At operation 1520, the system compares predicted output (or features) at stage n−1 to an actual media item (or features), such as the output at stage n−1 or the original input. For example, given observed data x, the diffusion model may be trained to minimize the variational upper bound of the negative log-likelihood-log pe (x) of the training data.
At operation 1525, the system updates parameters of the model based on the comparison. For example, parameters of a U-Net may be updated using gradient descent. Time-dependent parameters of the Gaussian transitions can also be learned.
FIG. 16 shows an example of a computing device 1600 according to aspects of the present disclosure. The computing device 1600 may be an example of the conditioned image generation system apparatus 1700 described with reference to FIG. 17. In one aspect, computing device 1600 includes processor(s) 1605, memory subsystem 1610, communication interface 1615, I/O interface 1620, user interface component(s) 1625, and channel 1630.
In some embodiments, computing device 1600 is an example of, or includes aspects of, the media generation model of FIG. 10. In some embodiments, computing device 1600 includes one or more processors 1605 that can execute instructions stored in memory subsystem 1610 to perform media generation.

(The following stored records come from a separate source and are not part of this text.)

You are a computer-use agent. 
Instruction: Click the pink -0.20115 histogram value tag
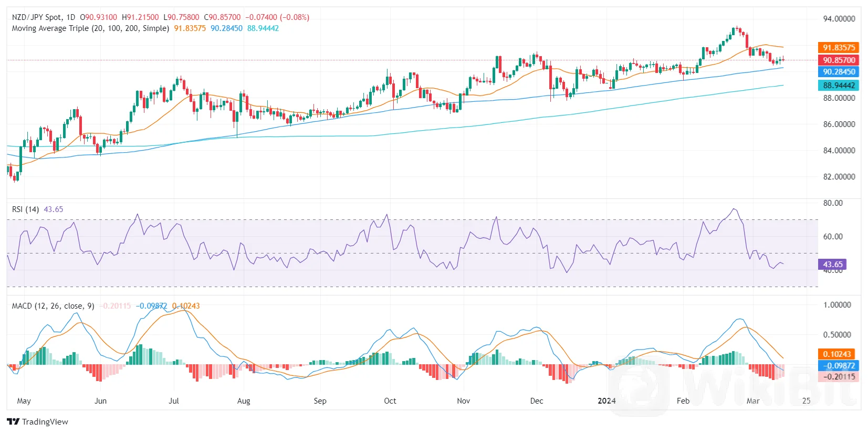click(x=838, y=376)
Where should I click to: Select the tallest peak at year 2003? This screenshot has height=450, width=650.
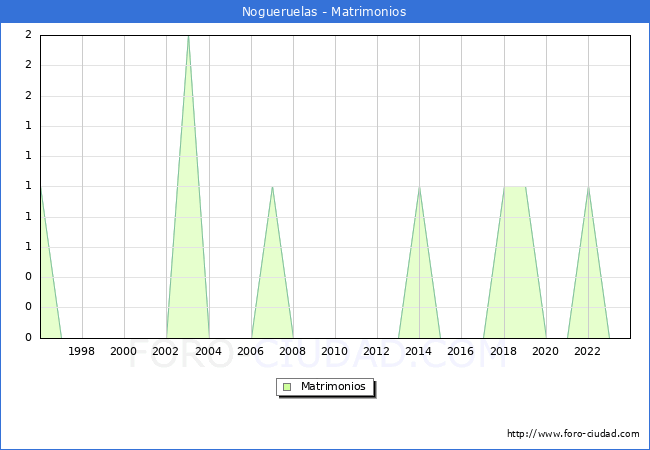click(x=188, y=40)
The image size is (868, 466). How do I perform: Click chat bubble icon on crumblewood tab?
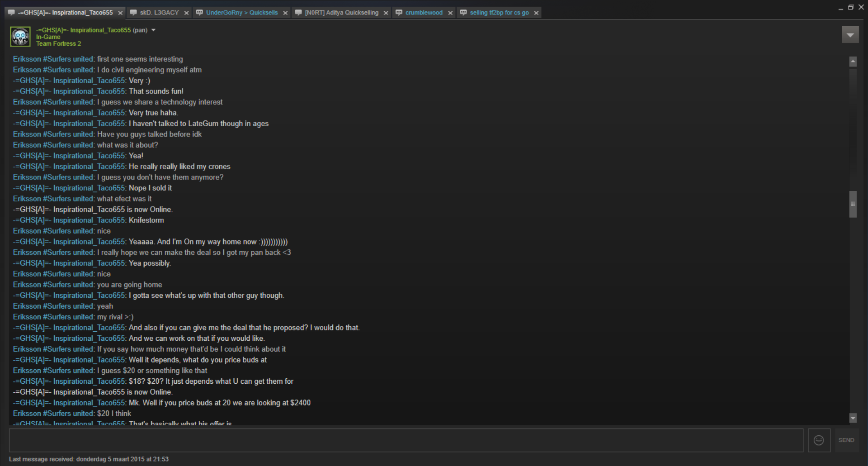[x=399, y=13]
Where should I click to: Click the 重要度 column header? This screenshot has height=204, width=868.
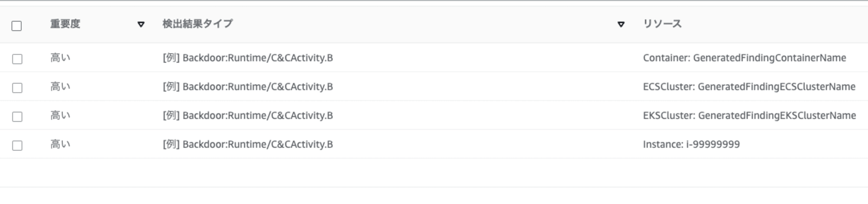(x=65, y=24)

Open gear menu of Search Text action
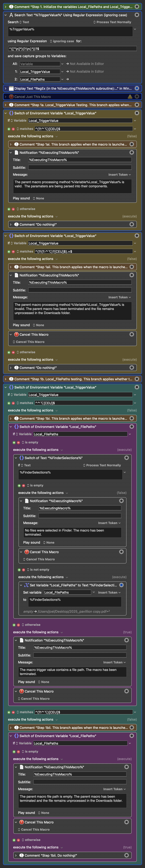point(137,15)
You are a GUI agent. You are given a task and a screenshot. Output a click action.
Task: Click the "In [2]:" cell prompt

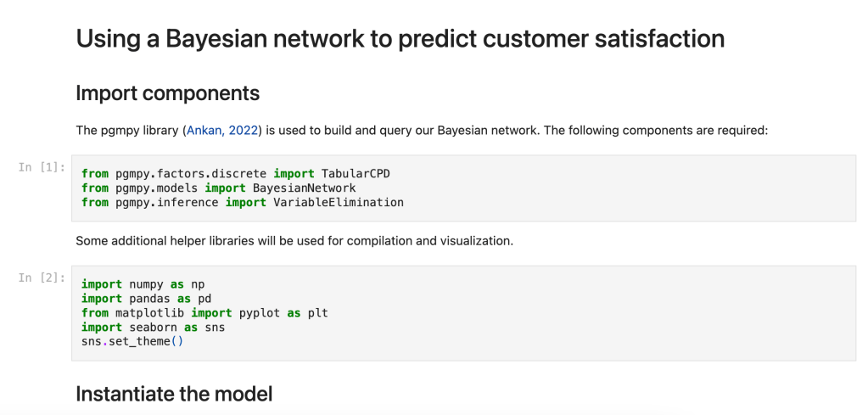pos(42,278)
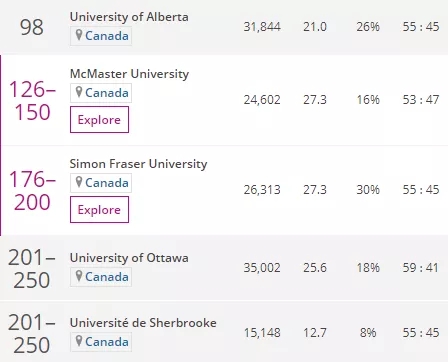The image size is (448, 362).
Task: Click the location pin under University of Ottawa
Action: 79,276
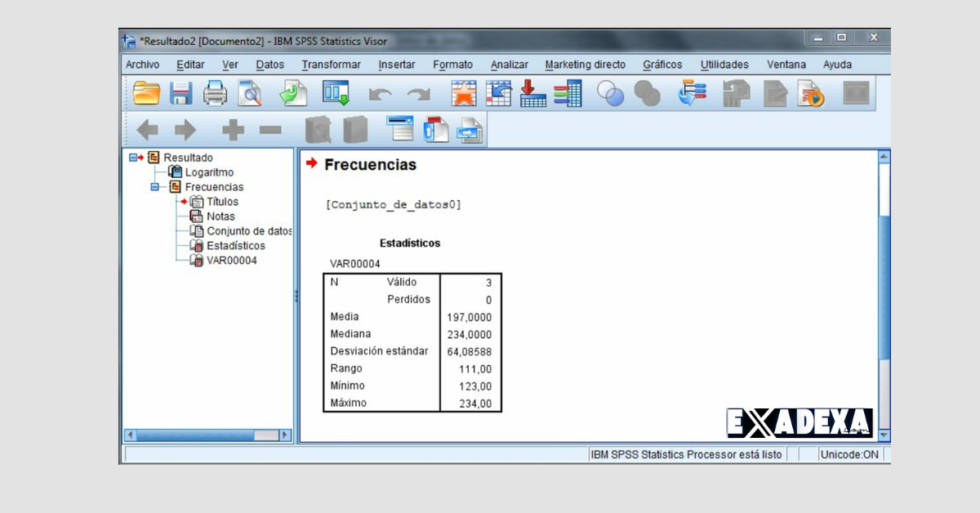
Task: Expand the Transformar menu
Action: (331, 64)
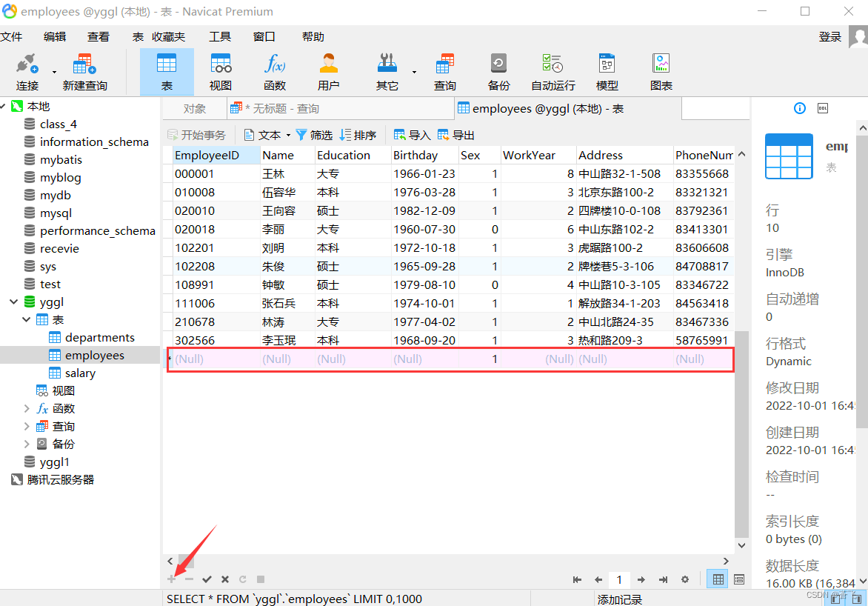Image resolution: width=868 pixels, height=606 pixels.
Task: Click the 自动运行 (Automation) icon
Action: pyautogui.click(x=552, y=70)
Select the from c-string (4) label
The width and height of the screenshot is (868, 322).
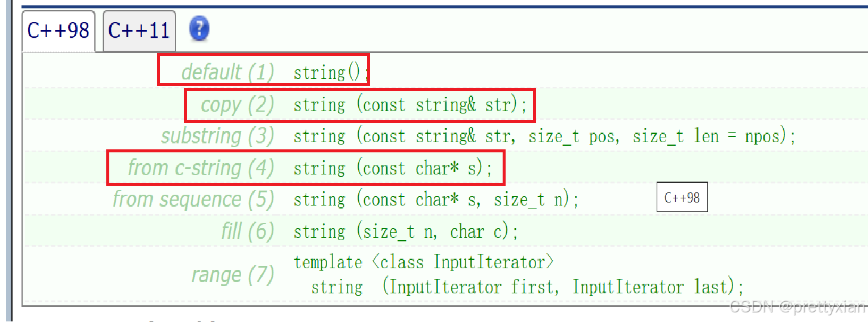point(201,168)
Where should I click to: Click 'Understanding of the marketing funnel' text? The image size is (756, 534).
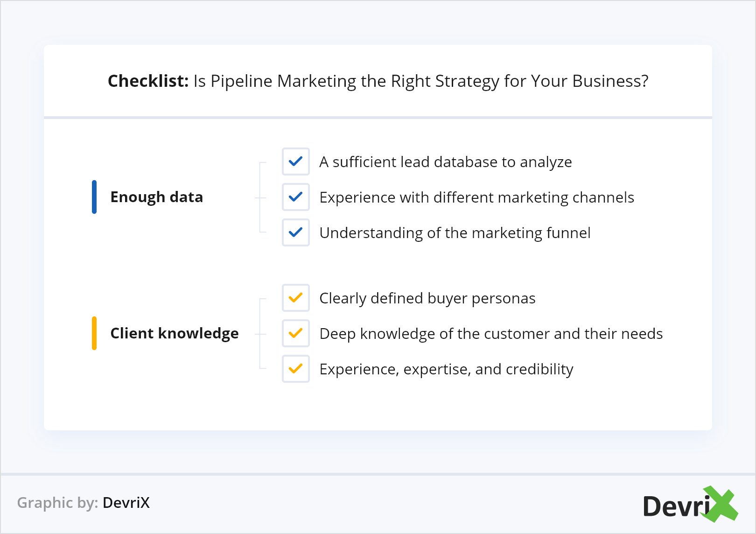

According to some aspects, computing device 1600 includes one or more processors 1605. In some cases, a processor is an intelligent hardware device, (e.g., a general-purpose processing component, a digital signal processor (DSP), a central processing unit (CPU), a graphics processing unit (GPU), a microcontroller, an application specific integrated circuit (ASIC), a field programmable gate array (FPGA), a programmable logic device, a discrete gate or transistor logic component, a discrete hardware component, or a combination thereof. In some cases, a processor is configured to operate a memory array using a memory controller. In other cases, a memory controller is integrated into a processor. In some cases, a processor is configured to execute computer-readable instructions stored in a memory to perform various functions. In some embodiments, a processor includes special purpose components for modem processing, baseband processing, digital signal processing, or transmission processing.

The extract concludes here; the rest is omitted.